→ Fragmento del texto:
--------------------------------

El piloto hace una somera presentación, saludando al respetable; nos da la bienvenida y hace un escueto diagnóstico del clima. Luego transcurren varios minutos a la espera de que se le realicen los últimos ajustes al avión. Para mí son siglos. Ya entrados en gastos es mejor que agarre vuelo este bendito avechucho. Ya no soporto tanto suspenso. Ni que fuera una película de Hitchcock. ¡Y san bombas que arranca este animal! Advierto un estruendo que nos sacude, pero la verdad me encuentro un poco más tranquilo. Claro que la dicha me dura muy poco, pues se deja venir la primera turbulencia del día. ¡Ay mamita! Hago de tripas corazón y soporto con estoicismo de monje tibetano este violento estrujón de la atmósfera. Miro a las dos azafatas, a modo de indicador, y ambas conversan desenfadadamente. Eso me reconforta un poco. Pero qué va, una seguidilla de turbulencias más me levantan de la silla. Parecemos viajando por carretera destapada. ¡Y las azafatas como si nada! Entonces me vuelvo a calmar.

Ya ha transcurrido un tiempo considerable y por fin alcanzamos velocidad de crucero. Hasta me olvido por un momento de que voy en un avión. Incluso logro conciliar el sueño durante varios minutos… hasta que una de las azafatas pasa por mi lado ofreciendo gaseosas, escuálidos sánduches y chucherías varias. Los precios son estratosféricos, como si vinieran gravados con un impuesto a la altitud. Aunque esta anomalía monetaria harto me tiene sin cuidado, pues a diez mil metros de altura mis intereses están depositados en otros asuntos más urgentes. Ya vamos por la mitad del vuelo y el señor piloto, muy prudente y considerado, nos brinda un parte de tranquilidad, esbozando unas breves y cordiales palabras que recita casi de memoria y que invitan a la calma general. Pero qué cuentos, miro por la ventanilla y observo esas condenadas alas que no me dejan tener ni un segundo de paz. Las miro una y otra vez, las repaso en cada centímetro de su superficie, las examino con precisión quirúrgica, con la firme esperanza de que aún sigan en su lugar, de que no se desvanezcan a mi vista. ¡Qué pensamientos más descabellados!

--------------------------------

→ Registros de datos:
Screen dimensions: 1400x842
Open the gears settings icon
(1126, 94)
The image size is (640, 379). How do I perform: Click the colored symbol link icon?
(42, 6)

--------------------------------

→ Qué hacer:
Traduce al inglés esta oración del fragmento sobre el vuelo en avión: "Miro a las dos azafatas, a modo de indicador, y ambas conversan desenfadadamente." Los ítems son un material independiente del texto.

→ El resultado:
I look at the two flight attendants, as a kind of gauge, and both of them are chatting casually.